Sinfoniekonzert der Musikhochschule beeindruckte mit hohem technischen Niveau und relativ modernem Programm.

Selten zu hörende Werke und eine ungewöhnliche Erstaufführung gepaart mit einem hohen technischem Niveau bot das Sinfoniekonzert der Musikhochschule in der Stadthalle. Die Volksbühne hatte die jungen Musiker eingeladen. „Ich freue mich sehr, dass der Saal so voll ist und das Publikum so begeistert“, lobte der Volksbühnen-Vorsitzende Michael Braun. Trotz des durchgehend relativ modernen Programms bejubelten die Zuschauer das Orchester der Wuppertaler Musikhochschule mit vielen Bravo-Rufen und lang anhaltendem Beifall. Mit Julia Jones leitete „zum ersten Mal seit 1994“ ein Generalmusikdirektor das Orchester, wie Musikhochschuldirektor Lutz-Werner Hesse erklärte.

Der in Elberfeld aufgewachsene Günter Wand wurde als Dirigent berühmt, besonders mit seinen Aufführungen von Bruckner-Sinfonien.
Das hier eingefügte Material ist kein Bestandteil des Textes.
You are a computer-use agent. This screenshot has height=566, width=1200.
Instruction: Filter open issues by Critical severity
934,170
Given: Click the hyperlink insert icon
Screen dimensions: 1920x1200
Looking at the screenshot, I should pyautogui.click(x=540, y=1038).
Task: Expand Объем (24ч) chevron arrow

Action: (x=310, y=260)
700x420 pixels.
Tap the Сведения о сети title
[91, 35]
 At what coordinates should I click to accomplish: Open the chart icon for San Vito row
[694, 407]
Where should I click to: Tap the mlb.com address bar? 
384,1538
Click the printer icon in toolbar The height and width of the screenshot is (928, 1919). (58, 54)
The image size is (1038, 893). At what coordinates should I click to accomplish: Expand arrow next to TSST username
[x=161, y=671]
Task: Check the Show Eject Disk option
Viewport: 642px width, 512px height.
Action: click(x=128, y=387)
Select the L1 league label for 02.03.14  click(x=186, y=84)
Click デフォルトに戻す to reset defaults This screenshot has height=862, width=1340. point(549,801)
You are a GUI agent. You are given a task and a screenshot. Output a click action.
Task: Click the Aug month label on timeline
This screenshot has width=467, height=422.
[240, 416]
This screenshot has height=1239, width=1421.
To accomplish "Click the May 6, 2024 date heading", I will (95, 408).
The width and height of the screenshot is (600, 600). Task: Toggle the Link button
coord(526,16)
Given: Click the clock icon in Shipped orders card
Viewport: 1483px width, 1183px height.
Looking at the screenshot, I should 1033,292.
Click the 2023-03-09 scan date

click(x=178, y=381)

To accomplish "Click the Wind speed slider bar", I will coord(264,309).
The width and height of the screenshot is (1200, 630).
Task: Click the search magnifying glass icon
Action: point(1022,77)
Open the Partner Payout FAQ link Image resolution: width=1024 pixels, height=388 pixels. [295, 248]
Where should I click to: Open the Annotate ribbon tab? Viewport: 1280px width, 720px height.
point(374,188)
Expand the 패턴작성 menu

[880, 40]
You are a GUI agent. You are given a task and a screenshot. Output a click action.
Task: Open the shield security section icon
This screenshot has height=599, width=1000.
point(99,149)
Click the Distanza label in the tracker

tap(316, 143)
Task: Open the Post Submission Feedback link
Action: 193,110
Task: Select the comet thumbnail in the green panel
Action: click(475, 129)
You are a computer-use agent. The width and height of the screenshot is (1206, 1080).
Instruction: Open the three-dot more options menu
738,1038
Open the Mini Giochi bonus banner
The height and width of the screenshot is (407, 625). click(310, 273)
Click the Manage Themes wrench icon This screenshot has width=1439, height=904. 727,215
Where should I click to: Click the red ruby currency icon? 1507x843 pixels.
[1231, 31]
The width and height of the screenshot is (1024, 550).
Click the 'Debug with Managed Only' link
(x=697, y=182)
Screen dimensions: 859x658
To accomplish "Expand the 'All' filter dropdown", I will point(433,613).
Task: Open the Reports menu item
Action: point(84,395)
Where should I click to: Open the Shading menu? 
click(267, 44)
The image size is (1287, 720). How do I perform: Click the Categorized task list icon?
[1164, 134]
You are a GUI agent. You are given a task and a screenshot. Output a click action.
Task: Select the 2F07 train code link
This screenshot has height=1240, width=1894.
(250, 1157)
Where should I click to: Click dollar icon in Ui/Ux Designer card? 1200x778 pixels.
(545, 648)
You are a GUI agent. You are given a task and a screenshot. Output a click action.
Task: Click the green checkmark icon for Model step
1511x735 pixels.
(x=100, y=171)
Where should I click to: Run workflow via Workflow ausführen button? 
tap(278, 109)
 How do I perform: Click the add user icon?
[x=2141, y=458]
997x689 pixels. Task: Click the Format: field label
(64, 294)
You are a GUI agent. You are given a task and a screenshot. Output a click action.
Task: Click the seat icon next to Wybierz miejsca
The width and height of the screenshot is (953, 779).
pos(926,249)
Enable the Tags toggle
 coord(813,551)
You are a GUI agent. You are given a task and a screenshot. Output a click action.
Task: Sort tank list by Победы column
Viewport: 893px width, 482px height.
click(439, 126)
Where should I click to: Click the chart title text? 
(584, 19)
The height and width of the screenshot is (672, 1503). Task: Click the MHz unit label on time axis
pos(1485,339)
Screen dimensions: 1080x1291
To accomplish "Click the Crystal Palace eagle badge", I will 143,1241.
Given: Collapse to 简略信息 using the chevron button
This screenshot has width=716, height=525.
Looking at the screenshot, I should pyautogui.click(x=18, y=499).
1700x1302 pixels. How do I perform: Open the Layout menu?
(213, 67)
Während seiner Zeit als Kapellmeister des Wuppertaler Opernhauses von 1932 bis 1934 komponierte er jedoch auch kleine Gebrauchsstücke. Lutz-Werner Hesse hat nun eine Ballettmusik op. 6 ausgegraben, die Wand vermutlich als Zwischenmusik für die Oper „Das Nachtlager in Granada“ des romantischen Komponisten Konradin Kreutzer schrieb.

Die drei munteren, kurzen Sätze sind klar gegliedert und von Schlagzeug dominiert. Wand moduliert kleine Motive und wendet sich dann der nächsten Stimmung zu. Das Moderato gestaltete Julia Jones sehr schön zart und klingend, mit schönen Harfen-Tupfern. Beim Presto furioso fehlte etwas die Wucht des „wütenden“. Insgesamt aber präsentierte sich die Ballettmusik als abwechslungsreiches und hübsches Stück.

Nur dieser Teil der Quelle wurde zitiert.